The Checkpoint for SpoIIQ Proteolysis Might Retain the Active Signal Transduction Complex at the Septum
It remains unclear why SpoIIQ is subject to engulfment-dependent proteolysis, because we have failed to identify any phenotypic consequence of blocking SpoIIQ proteolysis. However, our results allow us to propose a reason for why it is important to delay SpoIIQ proteolysis until after the completion of membrane fusion. The interaction between SpoIIQ and SpoIIIAH is required to retain SpoIIIAH and SpoIVFB in the outer forespore membrane (17, 23, 24), where they are involved in intracellular signal transduction cascades that result in activation of late forespore and mother cell transcription factors. We have been unable to detect an interaction between the SpoIIQ proteolysis products and SpoIIIAH in living cells. Thus, if SpoIIQ were degraded prior to membrane fusion the decreased affinity of the interaction between SpoIIQ and SpoIIIAH might result in the release of SpoIIIAH and SpoIVFB from the outer forespore membrane (Fig. 6B), thereby compromising intracellular signal transduction. Thus, using membrane fusion as a checkpoint for SpoIIQ proteolysis might serve to maintain the interaction between SpoIIQ and SpoIIIAH and SpoIVFB until after engulfment, ensuring that proteins required for σG and σK activation localize exclusively to the outer forespore membrane where cell-to-cell communication occurs (Fig. 6C).

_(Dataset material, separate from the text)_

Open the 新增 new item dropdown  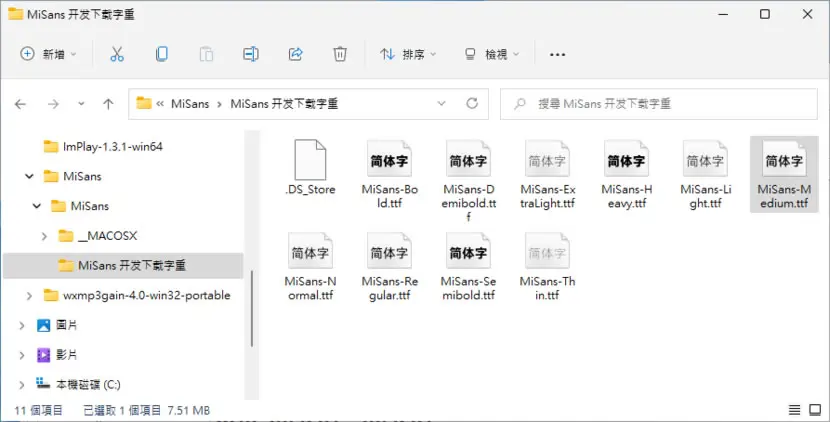48,54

A Membrane Fusion-dependent Reorganization in the SpoIIQ-SpoIIIAH Complex
Our studies also suggest a membrane fusion-dependent rearrangement in the complex between SpoIIQ, SpoIIIAH, and other proteins involved in late forespore and mother cell gene expression. Specifically, our FRAP studies demonstrate that, although SpoIIQ is essentially immobile during engulfment (22), after membrane fusion it diffuses through the forespore membrane at rates nearly identical to a non-localized MalF-GFP protein (Fig. 4). This result is most easily interpreted as reflecting a remodeling of the interaction between SpoIIQ and its binding partner, SpoIIIAH (or another unidentified SpoIIQ-interacting protein), an event that could easily initiate intracellular signal transduction. It is therefore tempting to speculate that remodeling of the SpoIIQ complex provides a signal both for σG and σK activation and for SpoIIQ proteolysis, because this would explain both the coordinate regulation of these events by membrane fusion and the dispensable nature of SpoIIQ proteolysis.
Supplementary Material
Acknowledgments
We thank Ruanbao Zhou, Lee Kroos, and Charles Moran for providing strains and Dan Broder and Amber Dance for providing helpful comments on the manuscript.
Footnotes
The on-line version of this article (available at http://www.jbc.org) contains supplemental Figs. S1–S3 and Tables S1 and S2.
The abbreviations used are: RIP, regulated intramembrane proteolysis; FRAP, fluorescence recovery after photobleaching; PBS, phosphate buffered saline; GFP, green fluorescent protein; AMS, 4-acetamido-4′-maleimidylstilbene-2;2′-disulfonic acid; KLH, Keyhole limpet hemocyanin; GST, glutathione S-transferase; BSA, bovine serum albumin; t0, t1, t2 …, time of sporulation, with the number indicating hours after the initiation of sporulation by resuspension; FM, forespore membrane; OFM, outer forespore membrane.
This work was supported in part by National Institutes of Health Grant GM 57045.